Every study over the past 30 years in Britain showed that young black males were far more likely to be arrested, prosecuted and incarcerated for longer sentences than whites for the same crimes, and this is not only the case in Britain, but even more so in the United States. None of this changed suddenly and dramatically after the Lawrence case. In 2001, blacks age 10-17 were 3% of the population of England and Wales but made up 9% of the 14-17-year old arrested and 15% of the 15-17-year olds incarcerated. In a 2004 Home Office survey, “black respondents, especially younger people, rated their trust in the police and the courts less favourably than all other ethnic groups.” This study confirmed that young black males were the group that was most likely to be arrested and prosecuted, and to receive the harshest sentences (Webster: 34-36). On the other hand, black females were not treated any more harshly than white females, so was the case before Lawrence, young black males were always singled out for the toughest measures of social control. Nor had the fact that ethnic minorities were far more likely to be victims of crime than perpetrators, and that ‘young people, particularly from minority ethnic groups, are disproportionately victimized compared to the general adult population.” Even more than blacks, young Pakistanis and Bangladeshis suffered from “repeated racist violence” (Webster: 38). Offender populations are “disproportionately drawn from among young people not engaged in education, employment or training”, and at least 9% of this group are young males from minority ethnic communities, with boys from the Caribbean still doing “less well than their white counterparts” (Webster: 40). As in the past, aggressive policing still “criminalises the poor”, even though they “strongly share the mainstream aspirations and values of the wider society” and “if anything…over-identify with the consumerist values around them” (Webster: 41).

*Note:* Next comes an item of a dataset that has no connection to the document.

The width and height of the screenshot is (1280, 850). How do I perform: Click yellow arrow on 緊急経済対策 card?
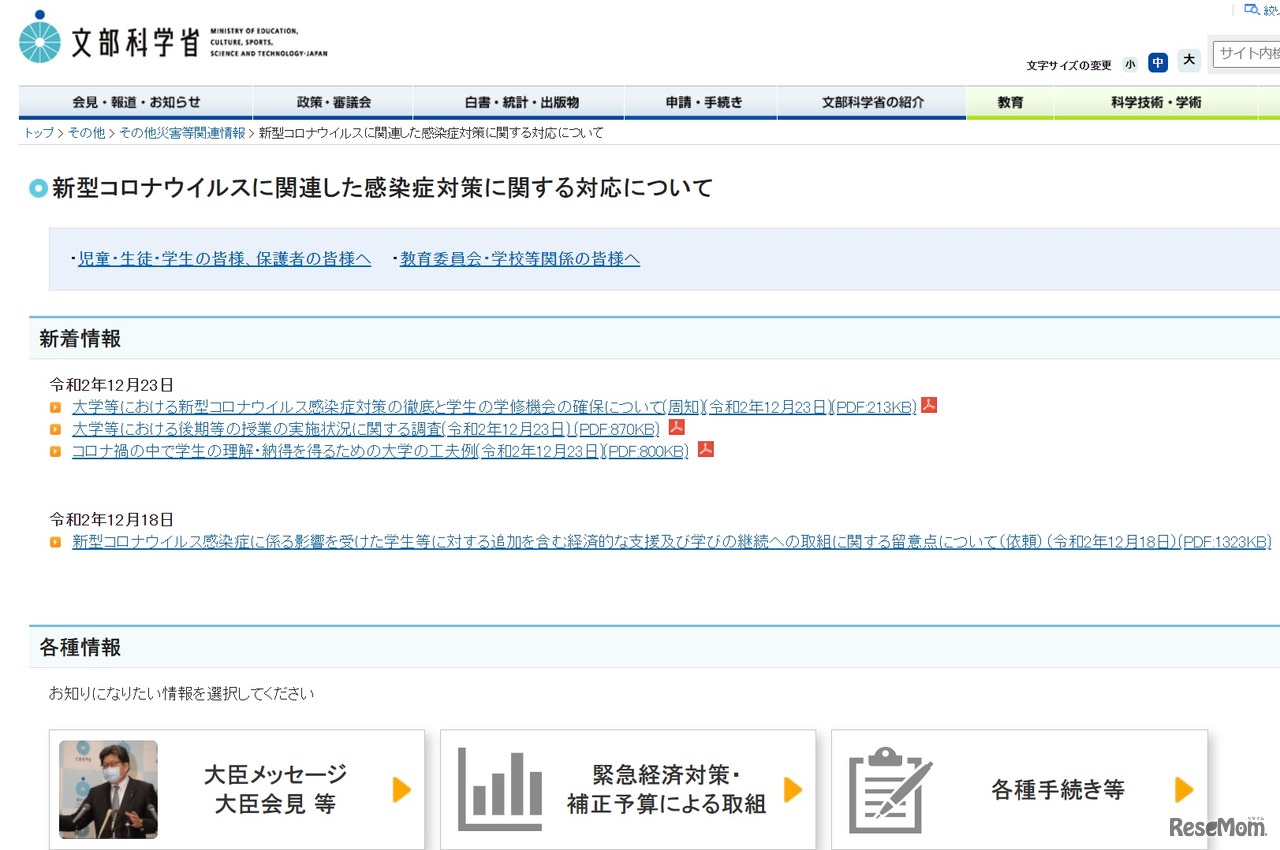point(793,789)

Needless to say, the right-wing tabloid media does not reflect any of this reality today, no more than it did in the 1970s and 1980s. Testifying before the Home Affairs Committee in the House of Commons, Professor Ben Bowling sated that racist stereotyping ran very deep in Britain, and the view of blacks “as inherently evil, bestial, inferior, unintelligent, ruled by desire and prone to violence” dated back to Elizabethan times at least. In the United States, the same racist ideology already existed in the colonial period during the 17th and 18th centuries, when slavery was first established. It long ago took on a life of its own and became part of the culture and institutions of Britain, the U.S. and other countries, and the Lawrence case did not change that. Unlike the 1970s and 1980s, the era of 24-hour news has left the media with even more times on its hands, and even in 2006 and 2007, “many still felt that such stereotypes were perpetuated by over-reporting of black criminality” (Home Affairs Committee 2007: 26). As in the past, news stories in Britain continue to “present blackness in terms of crime, sexuality or physical prowess” (Lewis 2002: 156). Coverage of crime is always “cheap and popular” in the U.S. and British media, especially in times of great competition and economic difficulties like the present (Curran 2000: 140). Given that economic conditions are even worse than they were in the 1970s and early-1980s in the Thatcher era, “the discursive project linking minority youth to wider social and moral collapse provides a knowable (visible, familiar and institutionally coded) culprit. Minority youth have always been an easy scapegoat to blame for the social and economic failures of the capitalist system, and such diversions have always been effective with the white working class and lower-middle class (Forman 2002: 52).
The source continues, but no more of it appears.